[RECORDS FOR THE EXERCISE start]

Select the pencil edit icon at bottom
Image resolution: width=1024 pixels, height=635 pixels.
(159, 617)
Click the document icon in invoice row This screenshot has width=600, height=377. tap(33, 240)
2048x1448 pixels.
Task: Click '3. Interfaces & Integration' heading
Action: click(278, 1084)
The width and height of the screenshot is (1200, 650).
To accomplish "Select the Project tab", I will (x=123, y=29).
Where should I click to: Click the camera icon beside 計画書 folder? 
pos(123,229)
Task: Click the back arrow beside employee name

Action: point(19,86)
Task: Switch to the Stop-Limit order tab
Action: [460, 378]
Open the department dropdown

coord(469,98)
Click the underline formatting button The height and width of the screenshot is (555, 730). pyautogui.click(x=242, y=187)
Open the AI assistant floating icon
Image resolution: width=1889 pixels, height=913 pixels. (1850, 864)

[RECORDS FOR THE EXERCISE end]

### WORK INSTRUCTIONS
Could you copy every one of the records above verbatim?

### CORRECT OUTPUT
Select the pencil edit icon at bottom
Image resolution: width=1024 pixels, height=635 pixels.
(159, 617)
Click the document icon in invoice row This screenshot has width=600, height=377. tap(33, 240)
2048x1448 pixels.
Task: Click '3. Interfaces & Integration' heading
Action: click(278, 1084)
The width and height of the screenshot is (1200, 650).
To accomplish "Select the Project tab", I will (x=123, y=29).
Where should I click to: Click the camera icon beside 計画書 folder? 
pos(123,229)
Task: Click the back arrow beside employee name

Action: point(19,86)
Task: Switch to the Stop-Limit order tab
Action: [460, 378]
Open the department dropdown

coord(469,98)
Click the underline formatting button The height and width of the screenshot is (555, 730). pyautogui.click(x=242, y=187)
Open the AI assistant floating icon
Image resolution: width=1889 pixels, height=913 pixels. (1850, 864)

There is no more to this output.